Wednesday, 31 August 2016

I can apply my knowledge of adverbial clauses and connectives to see how ideas are linked in texts

Screen Shot 2014-10-09 at 11.04.56 am.pngI can apply my knowledge of adverbial clauses and connectives to see how ideas are linked in texts.

For reading I have been learning about adverbial clauses. I have found this learning boring but helpful because I will need to know most in this in the future. I found it quite easy once Mr. Ladbrook explained it.

In this activity, I had to Highlight the adverbial clauses in each of the sentences. the adverbial clause is the part of a sentence that is before or after a comma, that tells you a place time or who,what, when,where or why. The adverbial clause is the part of the sentence that would not make sense on its own, the other part of the sentence is the main clause which can stand alone and make sense.

My Water Cycle Information Report

The Water Cycle

The Hydrologic cycle (water cycle) is a never ending process of recycling water, that has been happening since the beginning of the earth. The process is between land ocean and atmosphere and has four key stages.The four Stages include Evaporation, condensation, precipitation and runoff/ groundwater. The state of the water changes continuously between liquid, solid and vapour.

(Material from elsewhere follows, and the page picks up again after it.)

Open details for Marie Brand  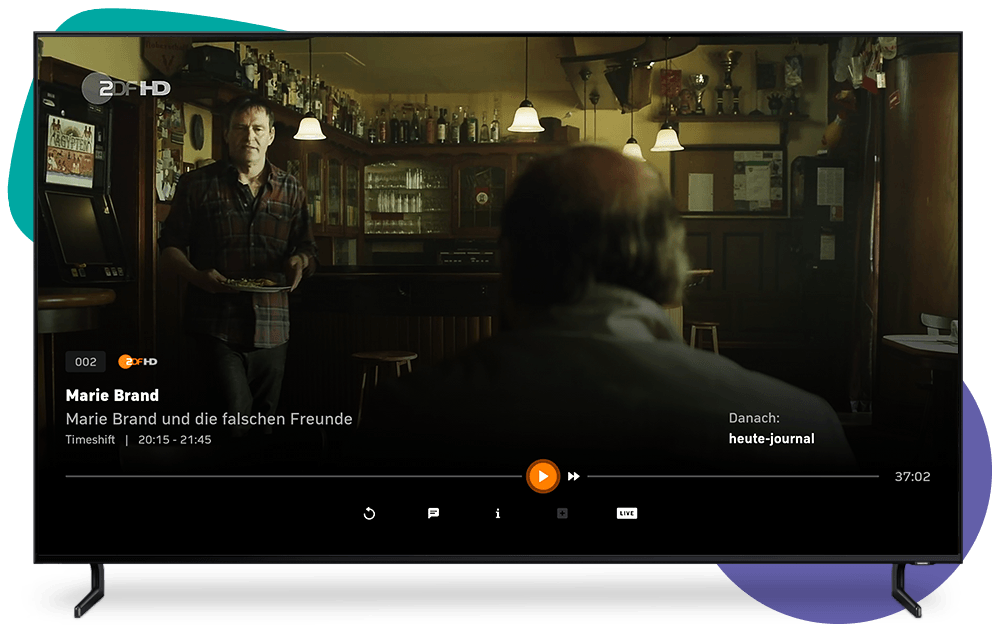(x=112, y=395)
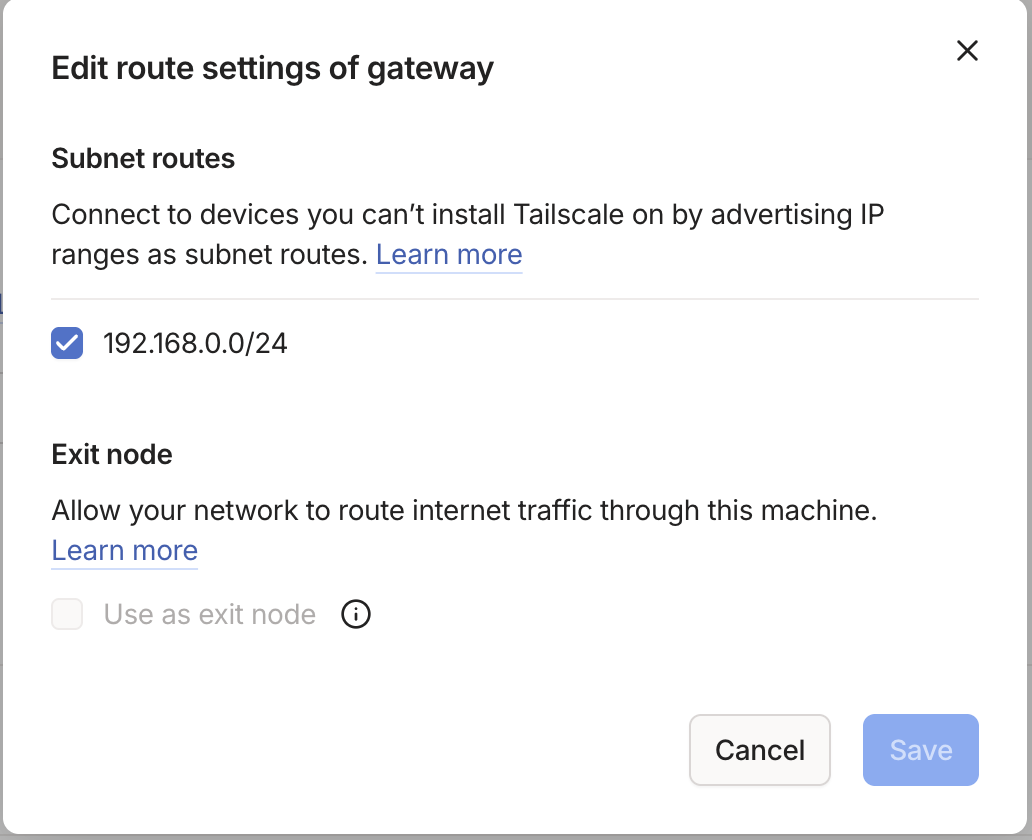Close the Edit route settings dialog

coord(967,51)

Evaporation is the process of the water molecules separating and re-forming into a vapour before rising into the atmosphere. The process of evaporation works best on hot days because it is the sun's energy and heat that cause the water molecules to separate so the water evaporates. Evaporation is an invisible process because the water vapour is translucent only recognisable as humidity. The water Vapour rises into the atmosphere where it mixes with dust and forms a cloud or condensation.                   
Condensation is when water vapour mixes with the dust in the air and forms a cloud. These small clouds group together and make large clouds. As the air gets colder higher up the water vapour cools and forms water again. Eventually the clouds become full of water which causes it to rain; This is called precipitation. There are lots of different types of precipitation this includes: rain, snow, hail and sleet.

Runoff is the is the process of precipitation running downhill or along the surface, getting back to the ocean or a lake. Runoff can be identified as Rivers,creeks or streams. Groundwater is when runoff soaks into the ground and goes through aquifers. In Christchurch we drink groundwater; it is also what we use in our houses for cooking,cleaning and watering our plants.

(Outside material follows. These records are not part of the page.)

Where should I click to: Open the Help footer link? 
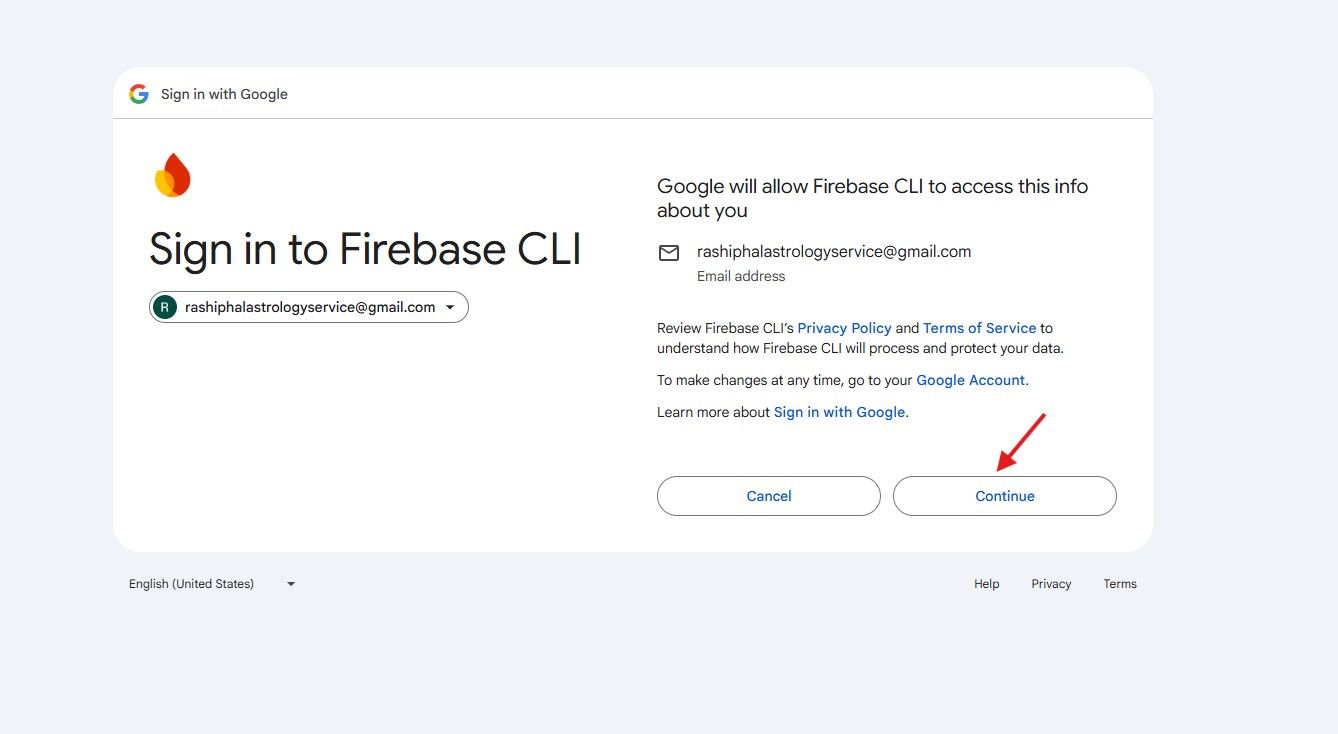986,584
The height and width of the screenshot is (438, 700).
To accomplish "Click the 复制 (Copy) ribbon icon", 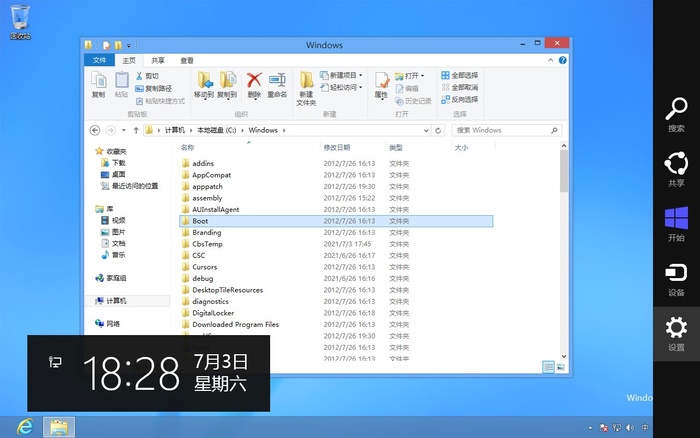I will (x=98, y=83).
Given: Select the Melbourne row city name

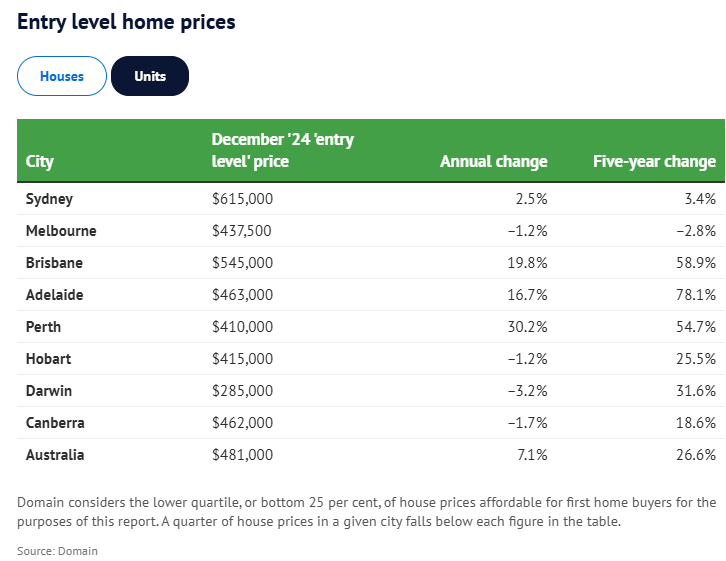Looking at the screenshot, I should point(61,231).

Overall the hydrologic cycle is very important for our planet's survival as much as it is for its inhabitants. The four key stages have become part of our daily lives and we have adapted to these changes.

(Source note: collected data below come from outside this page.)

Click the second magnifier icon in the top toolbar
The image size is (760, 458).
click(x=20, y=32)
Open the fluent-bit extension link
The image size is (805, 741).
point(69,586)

This is my information report on the water cycle. The green highlighting is some punctuation that goes towards the year 9/10 standard.

Monday, 29 August 2016

I can recognize and understand a variety of grammatical constructions and some rhetorical patterns

I can recognize and understand a variety of grammatical constructions and some rhetorical patterns

In Lauren and I's test we got 17/19 a good result meaning we only had a couple of activities we do before completed.

In this unit I have been learning about:
The parts of speech.
The types of nouns.
The types of sentences.

In this unit, I found challenging remembering the difference between collective noun,abstract noun and noun

Something new I learnt was Learning what different words meant and fully understanding them so I can use them in my writing or reading

Wednesday, 3 August 2016

Evaluating Author's purpose.

In reading we have been learning to make decisions about the usefulness of the text for the purpose, by using a variety of criteria to evaluate.

We read a range of texts and  evaluated them against four key criteria.
These were:
  • Readability
  • Accuracy
  • Relevance
  • Quality of information/ language.